Leal, líder de um partido com densidade e sem vir de família política, Jaime Calado como vice fortaleceria chapa majoritária do governo

A vaga de vice-governador na chapa de Fátima Bezerra (PT) segue ainda aberta. Com a aproximação entre o governo e o senadorável Carlos Eduardo (PDT), a possibilidade de ter alguém do MDB como vicé torna-se improvável. Seria Alves demais na foto, o que a deixaria pesada. Por outro lado, o vice Antenor Roberto do PCdoB, apesar de preparado, não consegue agregar votos ao grupo. Como já disse Aristóteles, há situações em que é preciso primar pela arte da mediania. E a saída se encontra bem próxima.

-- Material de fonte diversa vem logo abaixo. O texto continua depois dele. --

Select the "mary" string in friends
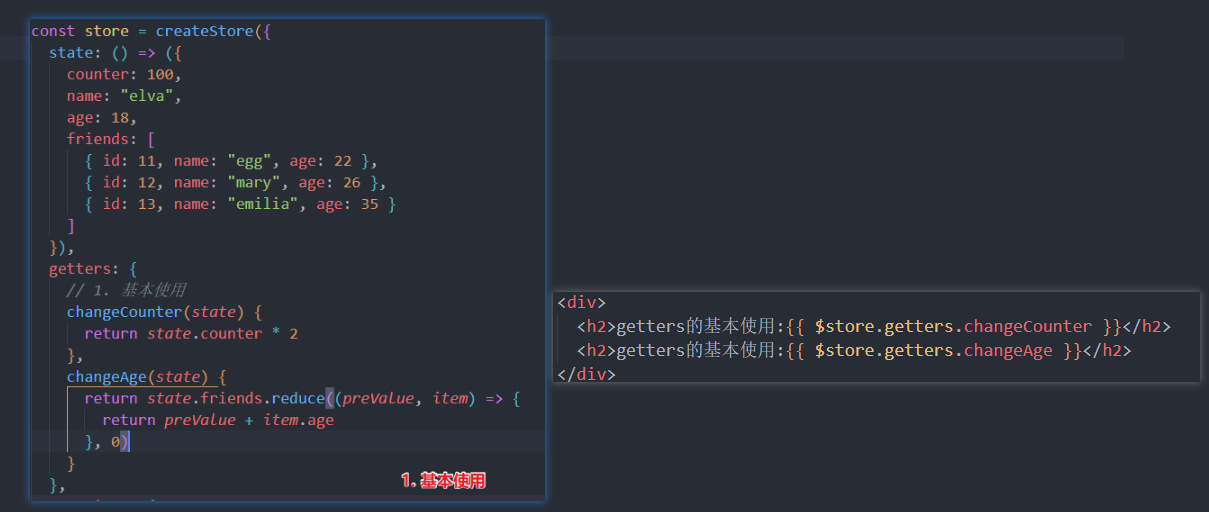This screenshot has height=512, width=1209. click(255, 182)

O PROS de Jaime Calado está no governo desde o início. Como secretário de desenvolvimento econômico, Calado faz um bom trabalho e é uma das vitrines do governo, atraindo investimentos e agindo como ponto de interlocução com o empresariado estadual.

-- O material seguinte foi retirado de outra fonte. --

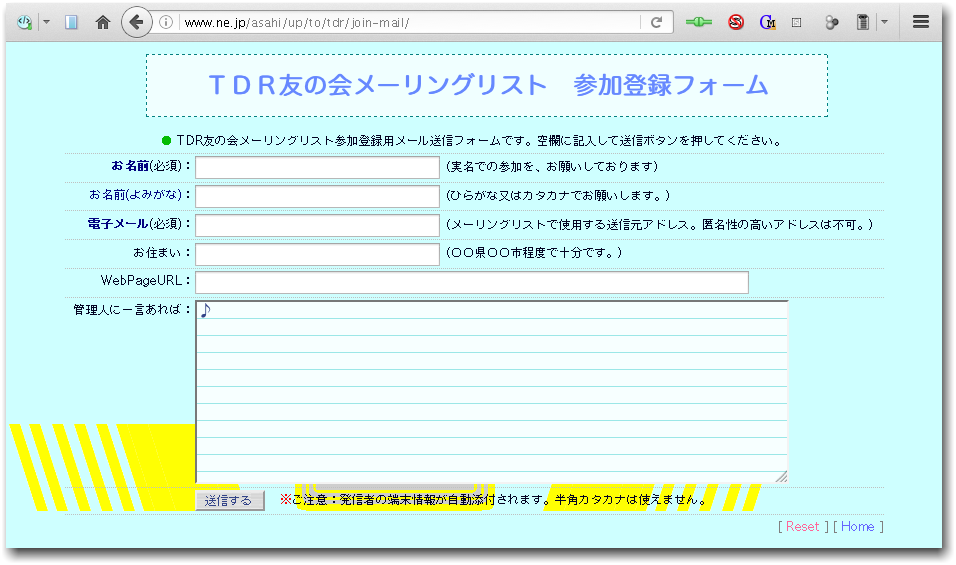Open the Home link
956x565 pixels.
pos(857,527)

O ex-prefeito da quarta maior cidade do RN, São Gonçalo, traria para a majoritária a maior simpatia da classe produtiva, agregaria votos na sensível e significativa região metropolitana de Natal, que representa cerca de 15% do eleitorado do estado, e seria um polo a mais de atração de lideranças, através da senadora Zenaide Maia, prefeitos etc.

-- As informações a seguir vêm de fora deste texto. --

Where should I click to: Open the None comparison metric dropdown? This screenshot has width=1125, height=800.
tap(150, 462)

A chapa ganharia densidade sem contrair a rejeição, já que não teria um nome das chamadas “oligarquias” familiares políticas, como se convencionou chamar pelas terras de poti.

Por fim, e não menos importante, Fátima não teria um vice que viesse a representar qualquer perigo para ela no decorrer do seu mandato. A lealdade de Jaime já foi testada e aprovada desde o pleito estadual.